Los caminos del dolor resultan intrincados y misteriosos. Y el dolor argentino, por conocido, me es aún más inextricable. Los argentinos poseemos una larga, densa y espeluznante historia de violencia y dolor que remonta a los tiempos coloniales.  Y todavía, ante la violencia –como la de Schoklender hacia su madre adoptante-, se responde con otro trauma: por si algo les faltaba a Las Madres, démosle más trauma de beber pegándoles en su imagen, en su capacidad moral y en su corazón. Eso parecen evidenciar algunas reacciones públicas. ¿Se equivocaron Las Madres al adoptar a un asesino como su representante legal? Sí, se equivocaron. ¿Es necesario decírselo a cachetazos mediáticos?

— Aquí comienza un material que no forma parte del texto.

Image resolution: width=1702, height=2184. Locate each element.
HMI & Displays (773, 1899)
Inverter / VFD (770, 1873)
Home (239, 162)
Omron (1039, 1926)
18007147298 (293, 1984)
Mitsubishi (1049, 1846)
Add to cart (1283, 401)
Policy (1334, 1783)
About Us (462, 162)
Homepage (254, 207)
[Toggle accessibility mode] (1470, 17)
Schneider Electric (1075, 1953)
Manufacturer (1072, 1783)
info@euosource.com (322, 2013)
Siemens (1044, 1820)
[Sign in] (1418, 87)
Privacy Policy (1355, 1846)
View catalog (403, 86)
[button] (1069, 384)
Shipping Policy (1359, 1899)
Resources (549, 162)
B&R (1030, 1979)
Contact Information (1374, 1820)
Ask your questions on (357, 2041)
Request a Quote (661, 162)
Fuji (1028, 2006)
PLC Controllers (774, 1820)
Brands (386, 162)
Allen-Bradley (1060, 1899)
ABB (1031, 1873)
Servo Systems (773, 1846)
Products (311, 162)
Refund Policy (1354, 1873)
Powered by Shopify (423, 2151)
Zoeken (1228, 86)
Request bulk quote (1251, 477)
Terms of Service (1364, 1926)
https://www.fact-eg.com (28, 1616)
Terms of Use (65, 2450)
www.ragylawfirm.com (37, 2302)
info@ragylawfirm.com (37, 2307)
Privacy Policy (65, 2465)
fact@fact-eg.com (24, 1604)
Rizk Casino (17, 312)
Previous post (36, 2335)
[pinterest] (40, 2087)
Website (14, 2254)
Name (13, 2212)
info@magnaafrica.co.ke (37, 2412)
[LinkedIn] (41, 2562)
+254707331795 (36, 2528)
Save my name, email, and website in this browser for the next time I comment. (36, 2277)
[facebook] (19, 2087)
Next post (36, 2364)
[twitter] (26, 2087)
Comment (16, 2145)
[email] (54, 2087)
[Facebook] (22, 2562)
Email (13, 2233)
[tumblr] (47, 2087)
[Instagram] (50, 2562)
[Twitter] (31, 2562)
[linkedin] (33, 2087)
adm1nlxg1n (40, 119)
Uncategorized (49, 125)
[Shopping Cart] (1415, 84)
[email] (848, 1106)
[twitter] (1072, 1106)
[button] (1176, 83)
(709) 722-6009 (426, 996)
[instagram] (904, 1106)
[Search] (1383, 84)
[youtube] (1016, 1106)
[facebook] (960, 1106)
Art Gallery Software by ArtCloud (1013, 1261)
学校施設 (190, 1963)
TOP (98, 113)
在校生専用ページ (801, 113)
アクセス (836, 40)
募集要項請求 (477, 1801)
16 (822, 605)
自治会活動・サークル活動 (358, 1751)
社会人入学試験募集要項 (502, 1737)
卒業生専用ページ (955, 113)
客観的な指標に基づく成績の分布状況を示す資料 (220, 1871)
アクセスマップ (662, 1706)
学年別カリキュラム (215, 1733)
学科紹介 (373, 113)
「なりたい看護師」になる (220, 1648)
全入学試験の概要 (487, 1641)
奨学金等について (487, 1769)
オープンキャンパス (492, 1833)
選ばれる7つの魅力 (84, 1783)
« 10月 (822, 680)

Rotundamente, no.

Suele ser difícil que las sociedades reconozcan el daño que la violencia colectiva puede causar a la salud de una comunidad y a sus organizaciones. Así lo muestran diversos casos en el mundo, tales como: el genocidio de Armenia, el genocidio de la población judía en Alemania, la matanza y desaparición de poblaciones civiles en otros países de Latinoamérica y en África durante dictaduras genocidas y etnocidas del siglo XX, extremas violencias en el sudoeste asiático, la Guerra Civil española; o,  más remotos, como la expulsión de los judíos de España en 1492 y el genocidio de los pueblos originarios de las Américas por parte de los conquistadores.

Cuando de  violencia hacia individuos se trata, quienes no pueden reconocer la propia violencia perpetrada sobre su propio cuerpo, son pasibles de reproducirla afectando profundamente su vida. Mujeres o niños que fueran víctimas de violencia doméstica, por ejemplo, pueden ser pasibles de su re-victimización. Los mecanismos de re-victimización son los que permanecen más vívidos en sus articulaciones, a veces por décadas o por toda la vida. Quien conoce la vida desde el dolor y la violencia, se acostumbra y los incorpora a su familiaridad.

En el proceso de  curación en centros de ayuda para la recuperación de personas sobrevivientes de traumas por violencia colectiva, algunos de los pasos básicos que se recorren son: reconocer la violencia perpetrada sobre uno mismo, reconocerse como víctima de dicho proceso y luego, aprender a sobrepasar el rol de víctima al de proactivo sobreviviente. Y no más, víctima a tiempo completo.  Un ingrediente básico para la sanación es la compasión, en especial, compasión por sí mismo.

En el caso de traumas sociales, la respuesta colectiva puede ser “largamente silenciosa, sin memoria y abandónica, como en el caso del Holocausto durante los cincuentas y sesentas pero también puede ser repetidamente revivida,   representada y re-experimentada, como en el caso de Argentina”, sostiene el antropólogo Antonius Robben (“Pegar donde más duele”, 2008). Una sociedad como la argentina, que está recorriendo un camino de justicia largamente anhelado y postergado, con una enorme riqueza intelectual y creativa en la interpretación de sus propios sueños, no puede darse el lujo de no incorporar la compasión en su acervo cultural.

La falta de compasión por Las Madres en la reacción visceral de público y  medios argentinos ante la defraudación por parte de los hermanos Schoklender, suena a otra alarma para decirnos que un proceso de sanación, individual para nuestros sobrevivientes y colectivo para nuestra comunidad, aún requiere ser seria y sistemáticamente recorrido en las profundidades de  nuestra sociedad.

Víctimas como los jóvenes desaparecidos y sus niños, víctimas como sus familiares,  Madres y Abuelas, víctimas como parte de la sociedad argentina sometida a un silencio de terror y muerte, no se curan sin procesos colectivos de duelo y reparación. Compasión para sí mismos, compasión para el otro, compasión para reparar las profundas heridas infligidas a las personas víctimas de nuestra propia historia, van de la mano de la justicia y de un proceso de reparación social.

La anestesia al dolor y la corrosión de la corrupción dejan pocos resquicios para que esta sociedad recorra las vías que pueden conducir de Argentrauma a Argentina, un digno y precioso lugar en el mundo donde se pueda vivir, más que sobre-vivir.
(*) Periodista, ex decana de la Facultad de Ciencias Sociales de la UNICEN, desde New Mexico, Estados Unidos.